The Clientele: Minotaur Ep Review (Four Takes)
It can be difficult to gain a balanced perspective on an album after reading a single summary of the music. Bias can tilt a review, as can personal taste, history and just about everything else that is unique to the person writing it. So in an effort to offer an expanded perspective in such a medium, here are four reactions, four impressions, Four Takes on Minotaur by The Clientele.
While The Clientele have always been a band heavily indebted to the past, especially 1960s Brit-pop, at their best they’ve been able to transform those influences into something contemporary and vital, as on 2005’s Strange Geometry. However, their latest “mini-album” (don’t call it an EP!) Minotaur is neither. It instead feels like a series of bland genre experiments in psychedelic and bubblegum pop (excluding the five minute spoken-word interlude “The Green Man,” which is itself risible, but for entirely different reasons). The absolute superfluity of this album is epitomized by “Paul Verlaine,” in which the tragic, fin de siècle, French minimalist poet is honored with a three minute pop song that sounds like a second-rate Herman’s Hermits cover. The next time you’re feeling nostalgic for the good old days of the 1960s, skip this one, and reach instead for The Zombies or even – and why not? – Herman’s Hermits.
When Bonfires on the Heath came out last year many Clientele fans crossed their fingers for a return to the band’s Violet Hour/Strange Geometry days of gentle English psych-pop. While many of them were in the end disappointed, the band’s new EP Minotaur may actually bring them back into the fold. If anything, Minotaur sounds quite a bit like and extension of the group’s pop-sensible Strange Geometry days – with its breathy melodies, dark surrealism, and atmosphere-drenched pop. But in the end, unless you are paying really close attention the differences between the Clientele’s records are generally negligible, at best. To most people this is undoubtedly the Clientele, sounding as they ever did and always will, with maybe slightly more accessible hooks than we have heard recently.
Still, the titular track and follower “Jerry” are two of the best Clientele efforts that I have heard in some time, better than anything on Bonfires. And the spoken word piece “The Green Man,” probably would seem trite in written format, but spoken by Alasdair MacLean alongside a spooky array of industrial clickety-clack it is downright terrifying. MacLeanhas always warned us about the degeneration of the bucolic countryside, but “Green Man” brings a whole new level of vivid melancholy that is downright affecting. My only real beef is that EP closer “Nothing Here is What it Seems” seems an ill-fitting follow-up to that piece – yanking the listener back out of his despair just as he has gotten comfortable.

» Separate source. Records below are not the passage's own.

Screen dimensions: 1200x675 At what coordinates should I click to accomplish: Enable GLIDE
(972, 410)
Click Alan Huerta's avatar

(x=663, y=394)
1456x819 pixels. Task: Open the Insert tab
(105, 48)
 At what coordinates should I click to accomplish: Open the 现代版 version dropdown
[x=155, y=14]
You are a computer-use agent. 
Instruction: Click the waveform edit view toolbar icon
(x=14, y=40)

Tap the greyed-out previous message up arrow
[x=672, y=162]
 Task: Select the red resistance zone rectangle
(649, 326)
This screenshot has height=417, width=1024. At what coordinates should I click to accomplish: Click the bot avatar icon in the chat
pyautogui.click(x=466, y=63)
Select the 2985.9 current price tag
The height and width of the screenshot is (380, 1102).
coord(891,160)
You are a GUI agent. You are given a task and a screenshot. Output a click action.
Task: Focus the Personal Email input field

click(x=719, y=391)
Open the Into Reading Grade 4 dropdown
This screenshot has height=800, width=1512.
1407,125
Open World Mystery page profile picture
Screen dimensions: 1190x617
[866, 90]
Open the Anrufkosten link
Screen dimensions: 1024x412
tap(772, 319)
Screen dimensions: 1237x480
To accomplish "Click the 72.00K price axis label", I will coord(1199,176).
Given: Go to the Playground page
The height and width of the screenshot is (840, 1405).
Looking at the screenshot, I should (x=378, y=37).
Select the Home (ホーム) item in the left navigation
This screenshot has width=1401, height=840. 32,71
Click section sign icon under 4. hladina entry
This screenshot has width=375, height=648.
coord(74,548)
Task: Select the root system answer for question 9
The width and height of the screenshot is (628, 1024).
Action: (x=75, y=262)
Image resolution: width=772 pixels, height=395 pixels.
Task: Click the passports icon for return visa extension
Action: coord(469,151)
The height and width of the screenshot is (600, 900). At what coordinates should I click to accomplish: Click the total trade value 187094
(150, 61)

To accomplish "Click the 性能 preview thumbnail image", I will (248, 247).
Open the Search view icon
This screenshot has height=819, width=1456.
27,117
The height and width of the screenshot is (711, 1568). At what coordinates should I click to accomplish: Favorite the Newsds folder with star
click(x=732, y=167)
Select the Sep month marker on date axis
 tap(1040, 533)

I’ve always had a bystander attitude towards The Clientele. I’ve never fully committed myself to their albums to call myself a big fan. That being said, I would never give up the opportunity to see them live or act like I don’t respect what they do. I think the problem may be that they are a tad bit too twee for my liking. There’s just not going enough aggression to feed my punk tendencies and they just aren’t zany enough to feed my urge for throwback, psychedelic pop – something that I think they are going for. I mean, shit, if I wanted to hear some sappy, Brit-pop as depressingly blissful as this I would dust of my copy of The Queen is Deadand smoke some cigarettes. I did enjoy the dreamy feel of “As the World Rises and Falls” and “The Minotaur” was a fine enough introduction to the ‘mini-album.’ But they completely lost me with the off-beat, spoken-word track “The Green Man.” There was something eerie, creepy and very Pulp-esque about the song, but it just seemed very out of place – especially when it is the longest track on an album that only holds about 20 minutes of actual music. That, and Alasdair doesn’t exactly have the scariest voice on the planet. I think this short album would please both casual and diehard fans of The Clientele – or at least hold them over until their next proper full-length. It’s a fine enough listen to be told, but with so much great music this year/fall, I’ll let this one slip through the cracks for the most part. But let me end the review by setting in stone the fact that I thought The Clientele had the best cover on A.V. Club’s “25 Bands and 25 Covers” special with their version of M.I.A.’s mega hit “Paper Planes.” So they do have that going for them.